How to Detect ARP Attacks & ARP Flooding
ARP attacks and ARP flooding are common problems small and large networks are faced with. ARP attacks target specific hosts by using their MAC address and responding on their behalf, while at the same time flooding the network with ARP requests. ARP attacks are frequently used for 'Man-in-the-middle' attacks, causing serious security threats, loss of confidential information and should be therefore quickly identified and mitigated.
During ARP attacks, users usually experience slow communication on the network and especially when communicating with the host that is being targeted by the attack.

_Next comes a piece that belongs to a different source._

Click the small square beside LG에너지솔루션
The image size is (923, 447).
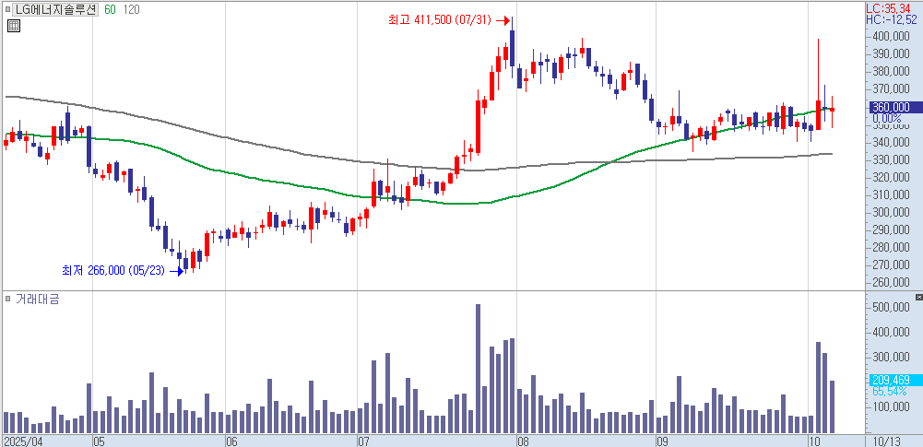click(x=9, y=9)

In this article, we will show you how to detect ARP attacks and ARP flooding using a network analyzer such as Colasoft Capsa.

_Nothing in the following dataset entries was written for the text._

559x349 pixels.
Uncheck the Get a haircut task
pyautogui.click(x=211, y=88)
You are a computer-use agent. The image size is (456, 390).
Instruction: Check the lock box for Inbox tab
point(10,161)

Colasoft Capsa has one great advantage – the ability to identify and present suspicious ARP attacks without any additional processing, which makes identifying, mitigating and troubleshooting much easier.
The Diagnosis tab provides real-time information and is extremely handy in identifying potential threats, as shown in the screenshot below:
Figure 1. ARP Scan and ARP Storm detected by Capsa's Diagnosis section.
Under the Diagnosis tab, users can click on the Events area and select any suspicious events. When these events are selected, analysis of them (MAC address information in our case) will be displayed on the right as shown above.
In addition to the above analysis, Capsa also provides a dedicated ARP Attack tab, which is used to verify the offending hosts and type of attack as shown below:
Figure 2. ARP Attack tab verifies the security threat.
We can extend our investigation with the use of the Protocol tab, which allows us to drill into the ARP protocol and see which hosts MAC addresses are involved in heavy ARP protocol traffic:
Figure 3. Drilling into ARP attacks.
Finally, double-clicking on a MAC address in the ARP Protocol section will show all packets related to the selected MAC address.
When double-clicking on a MAC address, Capsa presents all packets captured, allowing us to drill-down to more useful information contained in the ARP packet.
Figure 4. Drilling-down into the ARP attack packets.
By selecting the Source IP, in the lower window of the selected packet, we can see the fake IP address 0.136.136.16. This means that any host on the network responding to this packet will be directed to an incorrect and non-existent IP address, indicating an ARP attack of flood.